Pixel coordinate grounding data
───

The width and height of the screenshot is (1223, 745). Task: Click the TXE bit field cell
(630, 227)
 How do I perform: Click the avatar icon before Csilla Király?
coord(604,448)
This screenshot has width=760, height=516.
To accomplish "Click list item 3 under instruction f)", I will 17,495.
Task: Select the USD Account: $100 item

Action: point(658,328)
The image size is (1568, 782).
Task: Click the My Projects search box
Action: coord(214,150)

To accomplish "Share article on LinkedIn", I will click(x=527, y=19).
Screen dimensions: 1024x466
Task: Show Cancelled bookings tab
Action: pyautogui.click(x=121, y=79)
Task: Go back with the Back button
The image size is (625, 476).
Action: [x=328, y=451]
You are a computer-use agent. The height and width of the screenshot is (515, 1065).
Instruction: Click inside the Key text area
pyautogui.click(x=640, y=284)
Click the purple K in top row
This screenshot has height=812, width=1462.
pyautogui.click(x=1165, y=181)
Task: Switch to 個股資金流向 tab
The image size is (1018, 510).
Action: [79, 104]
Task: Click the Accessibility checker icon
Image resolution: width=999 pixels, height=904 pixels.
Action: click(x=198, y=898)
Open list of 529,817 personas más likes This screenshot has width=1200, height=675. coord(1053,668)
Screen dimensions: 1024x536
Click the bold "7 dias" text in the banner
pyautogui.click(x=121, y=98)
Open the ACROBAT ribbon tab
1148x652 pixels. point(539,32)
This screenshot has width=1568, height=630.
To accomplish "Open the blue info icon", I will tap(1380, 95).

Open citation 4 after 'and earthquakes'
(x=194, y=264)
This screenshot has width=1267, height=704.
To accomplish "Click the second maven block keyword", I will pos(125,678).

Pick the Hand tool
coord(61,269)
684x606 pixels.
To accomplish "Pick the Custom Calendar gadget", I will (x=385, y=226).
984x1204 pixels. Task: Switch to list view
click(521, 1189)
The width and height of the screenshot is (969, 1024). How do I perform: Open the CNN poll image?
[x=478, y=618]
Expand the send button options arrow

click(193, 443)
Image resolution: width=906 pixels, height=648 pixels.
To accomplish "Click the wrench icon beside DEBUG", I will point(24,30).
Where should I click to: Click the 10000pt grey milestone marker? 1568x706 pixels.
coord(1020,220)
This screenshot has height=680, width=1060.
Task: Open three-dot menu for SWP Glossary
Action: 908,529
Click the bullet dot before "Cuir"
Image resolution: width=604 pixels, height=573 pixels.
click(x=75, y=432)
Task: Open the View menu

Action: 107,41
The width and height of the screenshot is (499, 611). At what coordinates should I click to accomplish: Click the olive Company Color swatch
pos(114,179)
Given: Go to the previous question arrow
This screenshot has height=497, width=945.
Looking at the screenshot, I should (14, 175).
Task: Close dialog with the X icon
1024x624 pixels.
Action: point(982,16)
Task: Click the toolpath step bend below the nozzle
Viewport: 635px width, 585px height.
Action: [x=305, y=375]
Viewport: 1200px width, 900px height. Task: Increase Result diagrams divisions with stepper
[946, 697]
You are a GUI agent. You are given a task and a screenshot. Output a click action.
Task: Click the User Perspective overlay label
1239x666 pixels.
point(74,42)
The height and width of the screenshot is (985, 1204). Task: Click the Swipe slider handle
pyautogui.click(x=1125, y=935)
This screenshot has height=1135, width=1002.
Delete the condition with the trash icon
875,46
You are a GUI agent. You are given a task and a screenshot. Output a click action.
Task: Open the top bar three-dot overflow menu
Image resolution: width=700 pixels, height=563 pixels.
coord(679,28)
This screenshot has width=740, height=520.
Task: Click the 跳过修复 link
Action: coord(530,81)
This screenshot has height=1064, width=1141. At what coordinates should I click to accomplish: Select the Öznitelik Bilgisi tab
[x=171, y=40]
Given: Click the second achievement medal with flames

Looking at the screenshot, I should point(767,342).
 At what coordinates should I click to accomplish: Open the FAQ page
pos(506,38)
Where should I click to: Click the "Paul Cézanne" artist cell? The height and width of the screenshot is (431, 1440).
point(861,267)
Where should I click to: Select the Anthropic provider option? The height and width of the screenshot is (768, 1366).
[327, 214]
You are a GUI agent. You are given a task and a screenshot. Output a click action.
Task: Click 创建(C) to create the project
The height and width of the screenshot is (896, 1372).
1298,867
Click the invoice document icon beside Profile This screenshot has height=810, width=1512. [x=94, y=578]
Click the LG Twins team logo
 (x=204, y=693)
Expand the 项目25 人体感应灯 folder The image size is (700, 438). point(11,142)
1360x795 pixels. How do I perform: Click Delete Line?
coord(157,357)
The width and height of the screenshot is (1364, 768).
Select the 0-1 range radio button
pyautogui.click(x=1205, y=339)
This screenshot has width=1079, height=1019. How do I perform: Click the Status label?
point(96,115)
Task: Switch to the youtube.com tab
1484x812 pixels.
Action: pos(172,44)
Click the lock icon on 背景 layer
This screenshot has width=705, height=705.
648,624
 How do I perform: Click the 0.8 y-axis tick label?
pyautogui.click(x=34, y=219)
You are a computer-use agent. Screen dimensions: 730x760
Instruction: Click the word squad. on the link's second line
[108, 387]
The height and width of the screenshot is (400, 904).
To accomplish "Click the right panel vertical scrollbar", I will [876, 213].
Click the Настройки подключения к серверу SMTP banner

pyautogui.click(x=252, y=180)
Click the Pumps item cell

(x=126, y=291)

───

■ BRIEF
Would you give the data above again, exactly as written?

■ EXERCISE OUTPUT
The width and height of the screenshot is (1223, 745). Task: Click the TXE bit field cell
(630, 227)
 How do I perform: Click the avatar icon before Csilla Király?
coord(604,448)
This screenshot has width=760, height=516.
To accomplish "Click list item 3 under instruction f)", I will 17,495.
Task: Select the USD Account: $100 item

Action: point(658,328)
The image size is (1568, 782).
Task: Click the My Projects search box
Action: coord(214,150)

To accomplish "Share article on LinkedIn", I will click(x=527, y=19).
Screen dimensions: 1024x466
Task: Show Cancelled bookings tab
Action: pyautogui.click(x=121, y=79)
Task: Go back with the Back button
The image size is (625, 476).
Action: [x=328, y=451]
You are a computer-use agent. The height and width of the screenshot is (515, 1065).
Instruction: Click inside the Key text area
pyautogui.click(x=640, y=284)
Click the purple K in top row
This screenshot has height=812, width=1462.
pyautogui.click(x=1165, y=181)
Task: Switch to 個股資金流向 tab
The image size is (1018, 510).
Action: [79, 104]
Task: Click the Accessibility checker icon
Image resolution: width=999 pixels, height=904 pixels.
Action: click(x=198, y=898)
Open list of 529,817 personas más likes This screenshot has width=1200, height=675. coord(1053,668)
Screen dimensions: 1024x536
Click the bold "7 dias" text in the banner
pyautogui.click(x=121, y=98)
Open the ACROBAT ribbon tab
1148x652 pixels. point(539,32)
This screenshot has width=1568, height=630.
To accomplish "Open the blue info icon", I will tap(1380, 95).

Open citation 4 after 'and earthquakes'
(x=194, y=264)
This screenshot has width=1267, height=704.
To accomplish "Click the second maven block keyword", I will pos(125,678).

Pick the Hand tool
coord(61,269)
684x606 pixels.
To accomplish "Pick the Custom Calendar gadget", I will (x=385, y=226).
984x1204 pixels. Task: Switch to list view
click(521, 1189)
The width and height of the screenshot is (969, 1024). How do I perform: Open the CNN poll image?
[x=478, y=618]
Expand the send button options arrow

click(193, 443)
Image resolution: width=906 pixels, height=648 pixels.
To accomplish "Click the wrench icon beside DEBUG", I will point(24,30).
Where should I click to: Click the 10000pt grey milestone marker? 1568x706 pixels.
coord(1020,220)
This screenshot has height=680, width=1060.
Task: Open three-dot menu for SWP Glossary
Action: 908,529
Click the bullet dot before "Cuir"
Image resolution: width=604 pixels, height=573 pixels.
click(x=75, y=432)
Task: Open the View menu

Action: 107,41
The width and height of the screenshot is (499, 611). At what coordinates should I click to accomplish: Click the olive Company Color swatch
pos(114,179)
Given: Go to the previous question arrow
This screenshot has height=497, width=945.
Looking at the screenshot, I should (14, 175).
Task: Close dialog with the X icon
1024x624 pixels.
Action: point(982,16)
Task: Click the toolpath step bend below the nozzle
Viewport: 635px width, 585px height.
Action: [x=305, y=375]
Viewport: 1200px width, 900px height. Task: Increase Result diagrams divisions with stepper
[946, 697]
You are a GUI agent. You are given a task and a screenshot. Output a click action.
Task: Click the User Perspective overlay label
1239x666 pixels.
point(74,42)
The height and width of the screenshot is (985, 1204). Task: Click the Swipe slider handle
pyautogui.click(x=1125, y=935)
This screenshot has height=1135, width=1002.
Delete the condition with the trash icon
875,46
You are a GUI agent. You are given a task and a screenshot. Output a click action.
Task: Open the top bar three-dot overflow menu
Image resolution: width=700 pixels, height=563 pixels.
coord(679,28)
This screenshot has width=740, height=520.
Task: Click the 跳过修复 link
Action: coord(530,81)
This screenshot has height=1064, width=1141. At what coordinates should I click to accomplish: Select the Öznitelik Bilgisi tab
[x=171, y=40]
Given: Click the second achievement medal with flames

Looking at the screenshot, I should point(767,342).
 At what coordinates should I click to accomplish: Open the FAQ page
pos(506,38)
Where should I click to: Click the "Paul Cézanne" artist cell? The height and width of the screenshot is (431, 1440).
point(861,267)
Where should I click to: Select the Anthropic provider option? The height and width of the screenshot is (768, 1366).
[327, 214]
You are a GUI agent. You are given a task and a screenshot. Output a click action.
Task: Click 创建(C) to create the project
The height and width of the screenshot is (896, 1372).
1298,867
Click the invoice document icon beside Profile This screenshot has height=810, width=1512. [x=94, y=578]
Click the LG Twins team logo
 (x=204, y=693)
Expand the 项目25 人体感应灯 folder The image size is (700, 438). point(11,142)
1360x795 pixels. How do I perform: Click Delete Line?
coord(157,357)
The width and height of the screenshot is (1364, 768).
Select the 0-1 range radio button
pyautogui.click(x=1205, y=339)
This screenshot has width=1079, height=1019. How do I perform: Click the Status label?
point(96,115)
Task: Switch to the youtube.com tab
1484x812 pixels.
Action: pos(172,44)
Click the lock icon on 背景 layer
This screenshot has width=705, height=705.
648,624
 How do I perform: Click the 0.8 y-axis tick label?
pyautogui.click(x=34, y=219)
You are a computer-use agent. Screen dimensions: 730x760
Instruction: Click the word squad. on the link's second line
[108, 387]
The height and width of the screenshot is (400, 904).
To accomplish "Click the right panel vertical scrollbar", I will [876, 213].
Click the Настройки подключения к серверу SMTP banner

pyautogui.click(x=252, y=180)
Click the Pumps item cell

(x=126, y=291)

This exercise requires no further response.